## WORK TO BE COMPLETED:
Your answer should give again, exactly, the lines from the beginning of the entries below through the line containing "Task: Select the". It must contain no pictures.
RECORDS PROVIDED below:
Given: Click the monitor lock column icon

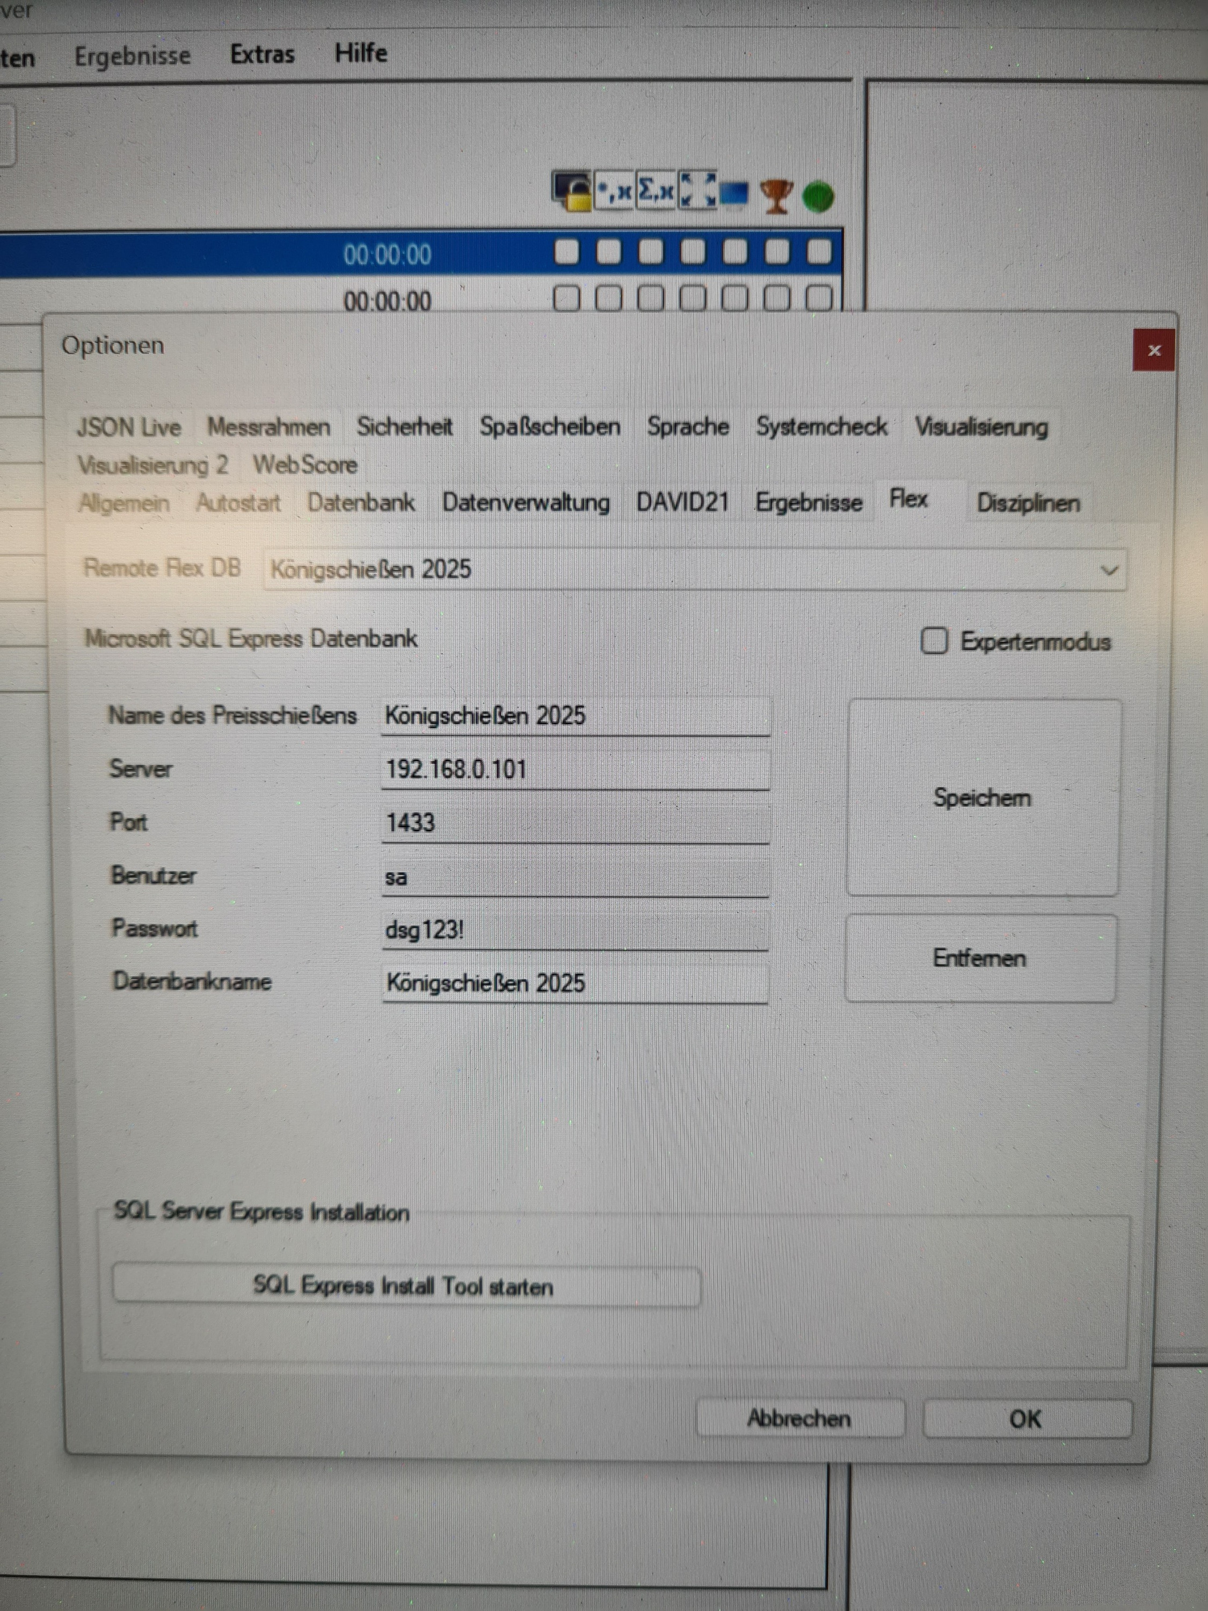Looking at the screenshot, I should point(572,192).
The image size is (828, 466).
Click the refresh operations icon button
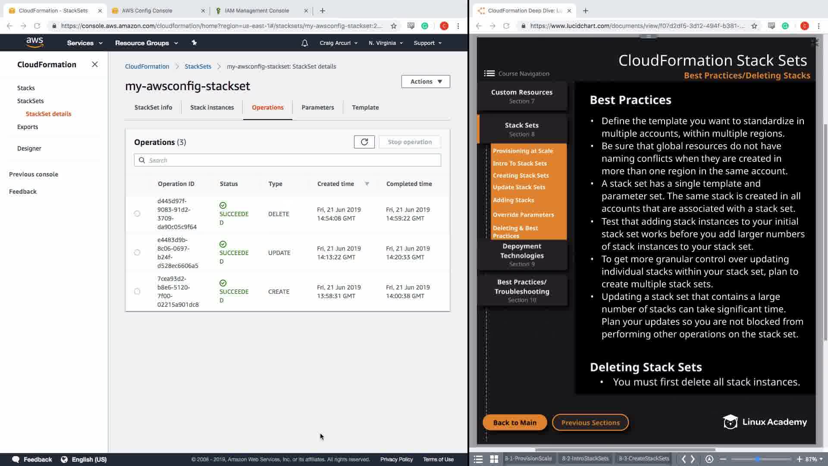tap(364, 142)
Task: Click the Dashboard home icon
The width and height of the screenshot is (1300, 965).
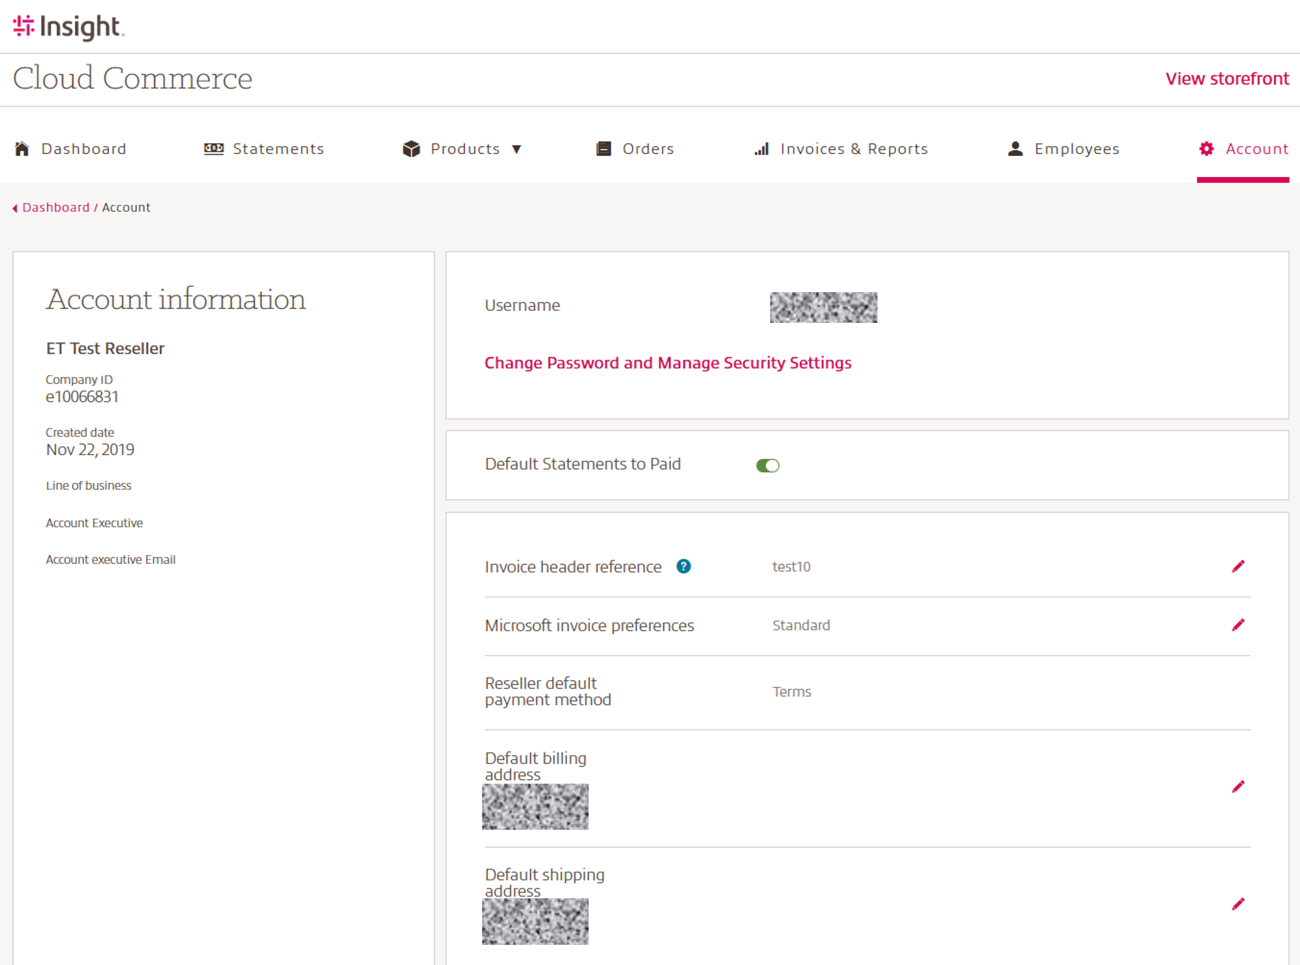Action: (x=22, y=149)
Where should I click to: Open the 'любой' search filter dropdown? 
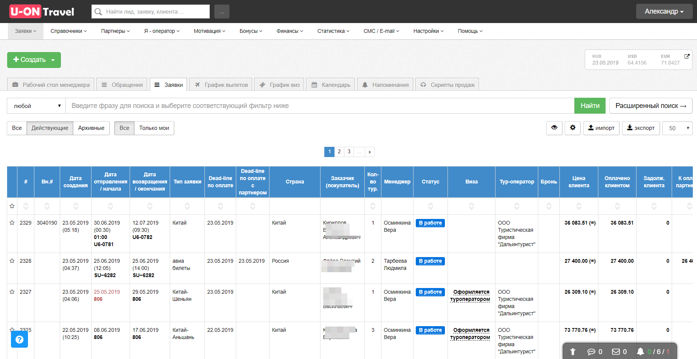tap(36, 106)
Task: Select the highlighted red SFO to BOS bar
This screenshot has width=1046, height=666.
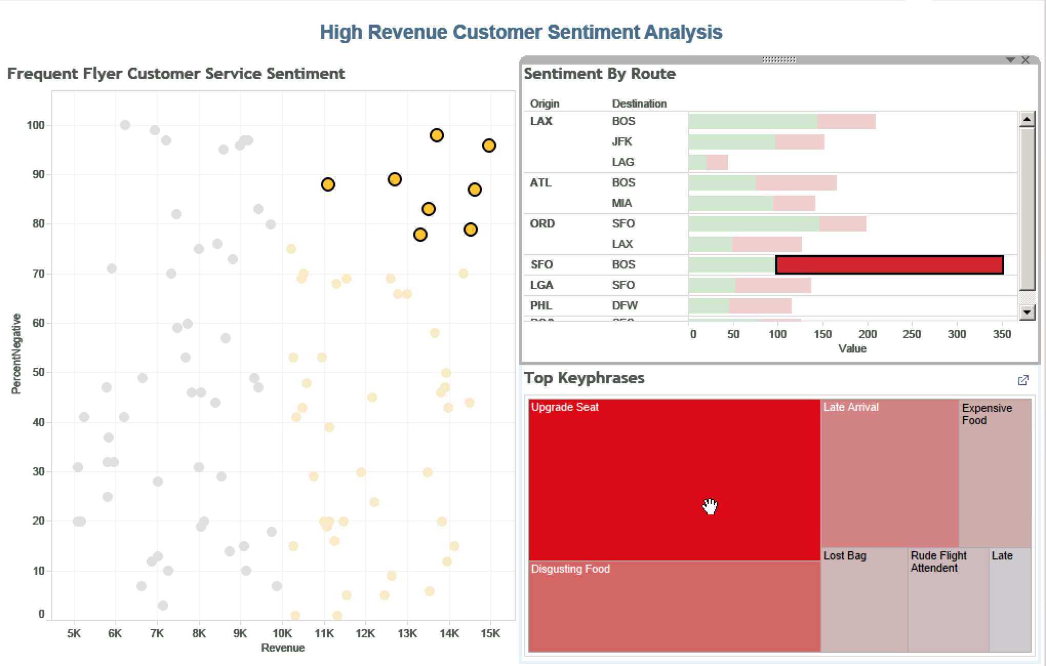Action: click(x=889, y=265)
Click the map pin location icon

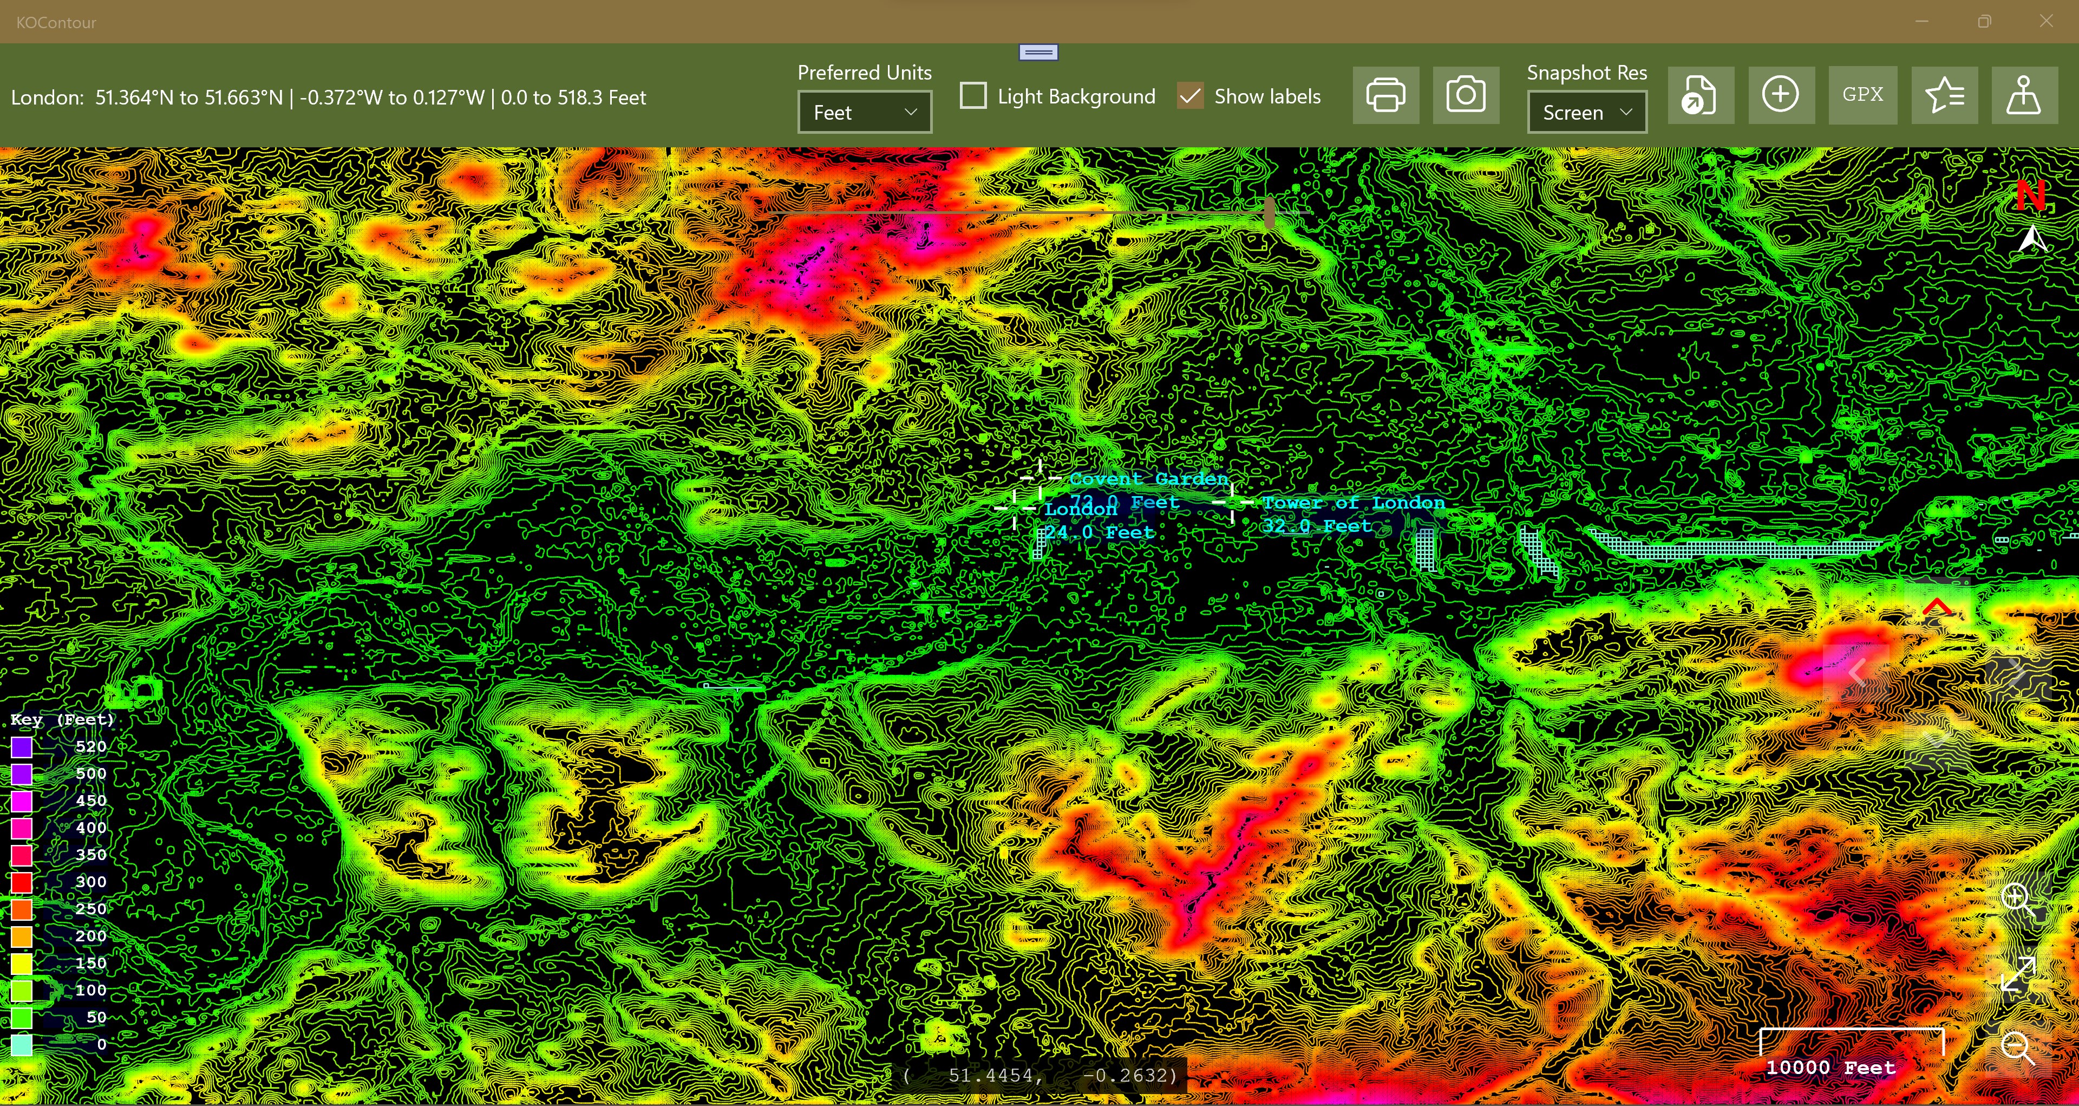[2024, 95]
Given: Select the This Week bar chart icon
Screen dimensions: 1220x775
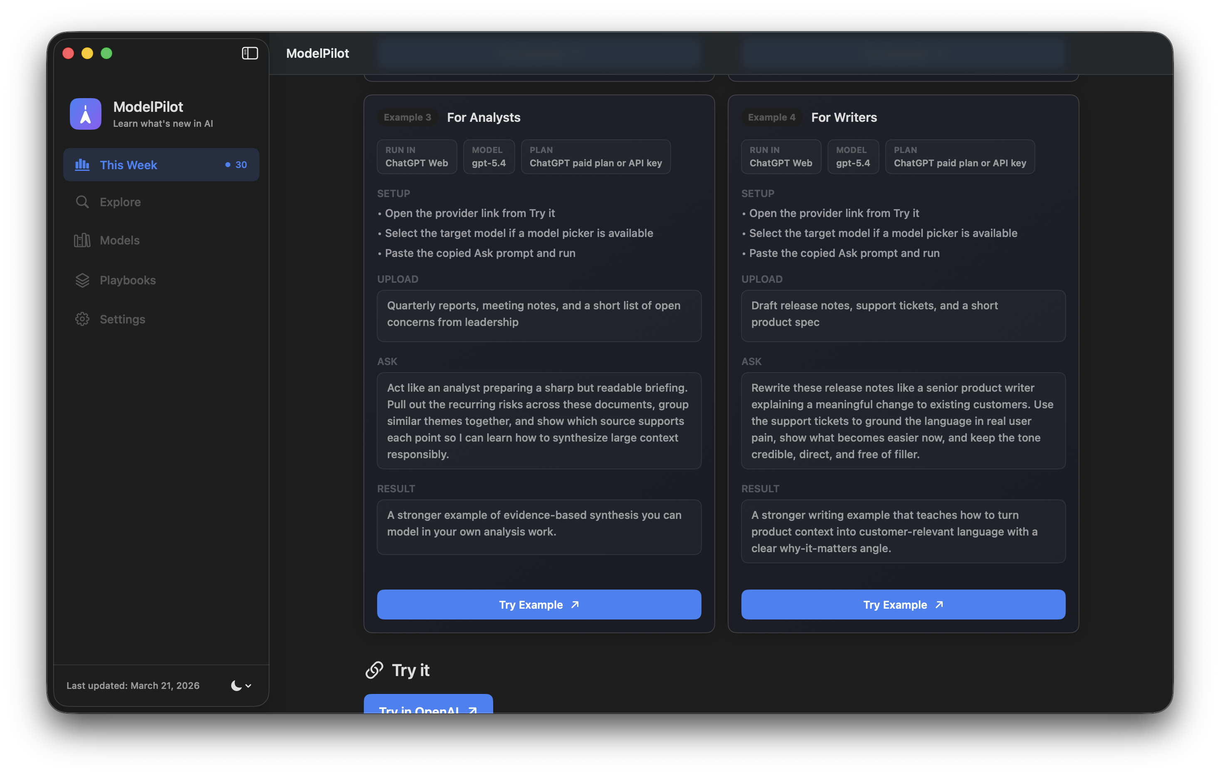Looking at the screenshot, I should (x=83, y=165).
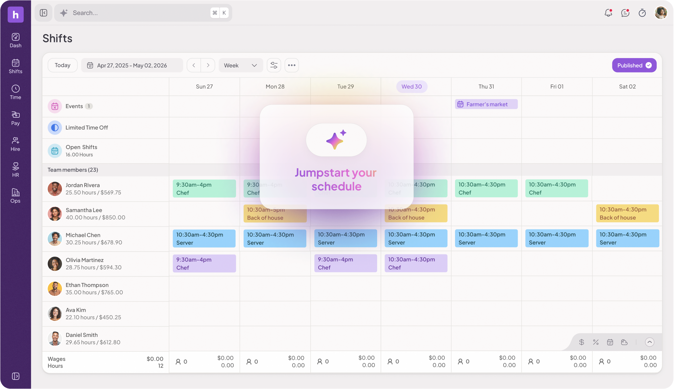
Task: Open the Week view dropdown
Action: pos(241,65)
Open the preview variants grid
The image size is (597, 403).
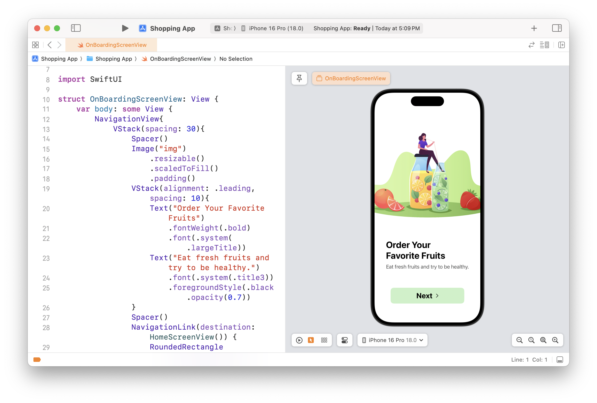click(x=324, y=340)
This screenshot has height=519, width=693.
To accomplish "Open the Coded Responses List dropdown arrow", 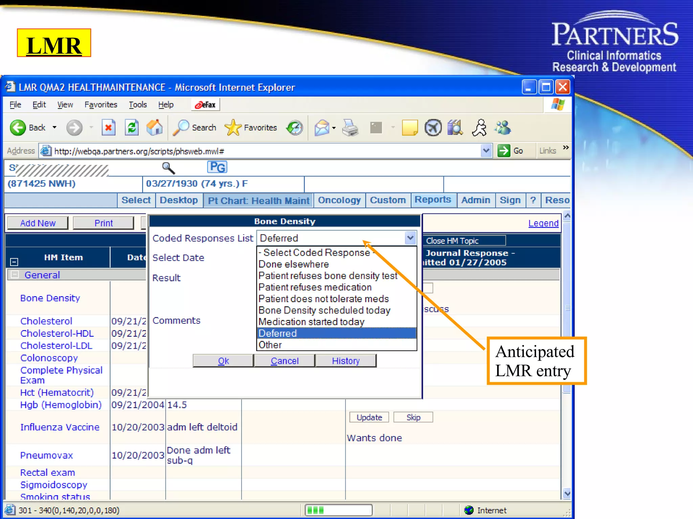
End of RECORDS PROVIDED.
## EXERCISE RESPONSE:
Given: Click the monitor lock column icon

Looking at the screenshot, I should point(572,192).
The image size is (828, 466).
Click the refresh operations icon button
tap(364, 142)
Task: Click the Dashboard home icon
The width and height of the screenshot is (1300, 965).
Action: (x=22, y=149)
Where should I click to: Open the 'любой' search filter dropdown? 
tap(36, 106)
Task: Select the highlighted red SFO to BOS bar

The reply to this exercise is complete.